For just over a month, I’ve been documenting my meals in my journal without calories or macronutrients. The old school notebook has actually been proving really helpful emotionally – I think I (and many others out there) have become dependent on how the technology supports us, but can also act as a crutch for us. I’ve known for the past few years that I can make good choices with my options, but digitally tracking my days – good and bad – still prevented me from fully trusting my own ability.
I’ve been eating normal portions and pretty much the same foods as before with a few new items here and there, just not being as meticulous with tracking. That being said. I mentioned recently that maintaining a healthy amount of fiber throughout the week has been a little difficult since I’m not tracking specific number. So, yes, while I eat a lot of fruits and vegetables and typically a grain a day, it can still be hard to consume a healthy amount of fiber (~14g per 1000 calories consumed).
A few weeks ago, I bought Barlean’s Fiber Blend in vanilla. I’ve added psyllium seed husk to my oats before when I needed a bit more fiber in my day, but one thing I don’t always enjoy about psyllium is how thick and gelatinous it can make partial liquids.
Digestively, psyllium can be hard on the GI tract because of how it helps with regulation. Psyllium expands in water and while it’s helpful for many, this expansion can lead to bloating, cramps, constipation. So if you have digestive conditions, psyllium may not be a good option for you, but talk to your doctor.
Anyway. the Barlean’s Fiber Blend is a combination of acacia, coconut and flax. I picked this over other fiber products because it has no added sugar so the carbohydrates are strictly fiber. I tried it on it’s own with almond milk as well as in a protein shake – it’s not bad, also not necessarily something I enjoyed drinking. My favorite way to add it to my routine has been adding it to Kodiak mix with different ratios for pancakes and waffles and I’m working on a completely from scratch recipe too! Lately, as a post-workout meal I’ve been making protein oats and adding it there too.
What You’ll Need
- 1/2 cup of rolled oats (quick or minute)
- 2/3 cup of almond milk (or other milk product)
- 14g (1/2 scoop) protein powder
- 10g (a serving) of Barlean’s Fiber Blend in vanilla
1. In a cereal or salad bowl, mix oats, protein and Fiber Blend.
You can use any protein.
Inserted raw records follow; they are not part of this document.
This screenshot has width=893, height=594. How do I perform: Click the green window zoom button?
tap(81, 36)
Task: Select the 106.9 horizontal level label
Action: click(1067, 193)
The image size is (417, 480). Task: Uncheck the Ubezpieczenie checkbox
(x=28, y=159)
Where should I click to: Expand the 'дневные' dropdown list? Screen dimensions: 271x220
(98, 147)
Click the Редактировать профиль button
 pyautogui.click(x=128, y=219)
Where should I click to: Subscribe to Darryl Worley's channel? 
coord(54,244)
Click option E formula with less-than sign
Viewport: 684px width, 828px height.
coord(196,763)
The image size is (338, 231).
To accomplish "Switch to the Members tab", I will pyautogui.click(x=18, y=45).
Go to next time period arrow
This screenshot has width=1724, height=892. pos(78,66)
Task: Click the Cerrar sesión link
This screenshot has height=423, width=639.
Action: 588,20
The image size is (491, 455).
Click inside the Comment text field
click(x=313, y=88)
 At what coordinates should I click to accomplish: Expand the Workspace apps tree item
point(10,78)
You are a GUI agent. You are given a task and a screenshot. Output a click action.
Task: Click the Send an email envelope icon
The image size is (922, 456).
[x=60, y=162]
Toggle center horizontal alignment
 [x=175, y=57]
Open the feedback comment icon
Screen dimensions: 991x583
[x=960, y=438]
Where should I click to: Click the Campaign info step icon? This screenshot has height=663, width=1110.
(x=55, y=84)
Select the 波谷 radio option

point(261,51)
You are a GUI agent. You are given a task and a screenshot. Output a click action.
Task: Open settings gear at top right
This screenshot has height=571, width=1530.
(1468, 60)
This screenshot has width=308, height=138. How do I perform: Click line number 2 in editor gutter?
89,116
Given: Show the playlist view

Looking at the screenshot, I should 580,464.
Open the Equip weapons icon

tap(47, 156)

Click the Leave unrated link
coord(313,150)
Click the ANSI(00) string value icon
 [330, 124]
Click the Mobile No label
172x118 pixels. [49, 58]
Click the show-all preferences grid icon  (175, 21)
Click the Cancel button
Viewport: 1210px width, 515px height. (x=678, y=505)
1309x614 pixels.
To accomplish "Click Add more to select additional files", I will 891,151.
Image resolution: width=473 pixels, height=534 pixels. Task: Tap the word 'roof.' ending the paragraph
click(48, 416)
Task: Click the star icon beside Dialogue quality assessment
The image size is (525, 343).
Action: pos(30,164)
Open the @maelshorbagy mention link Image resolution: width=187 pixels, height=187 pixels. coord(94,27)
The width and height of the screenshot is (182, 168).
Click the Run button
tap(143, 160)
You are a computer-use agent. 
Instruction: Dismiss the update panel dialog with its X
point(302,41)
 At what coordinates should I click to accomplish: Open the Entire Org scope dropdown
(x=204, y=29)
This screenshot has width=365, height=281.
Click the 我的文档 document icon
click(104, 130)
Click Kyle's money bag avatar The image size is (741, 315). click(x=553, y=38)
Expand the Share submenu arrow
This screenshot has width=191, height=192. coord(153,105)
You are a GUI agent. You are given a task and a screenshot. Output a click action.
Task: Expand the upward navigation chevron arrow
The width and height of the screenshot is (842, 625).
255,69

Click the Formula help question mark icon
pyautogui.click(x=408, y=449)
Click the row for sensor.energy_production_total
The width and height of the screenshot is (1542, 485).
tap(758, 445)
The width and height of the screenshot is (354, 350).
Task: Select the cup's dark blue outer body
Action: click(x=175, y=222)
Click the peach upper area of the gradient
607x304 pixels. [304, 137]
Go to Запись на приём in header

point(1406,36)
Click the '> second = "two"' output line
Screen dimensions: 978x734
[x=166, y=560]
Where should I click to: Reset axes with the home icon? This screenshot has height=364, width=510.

I typically use PE Science for my protein oats, but have been using MAN Sports lately. Both are whey casein blends, which may be a little thicker than just a whey isolate. Mixing these together before adding milk is important so that you don’t have pockets of powder and everything is as distributed as possible.
2. Add 2/3 cup of milk to the dry mix. DON’T MIX.
3. Microwave for about a minute and a half, then stir.
4. Top with nut butter or fruit or both. I typically top mine with peanut butter or almond butter.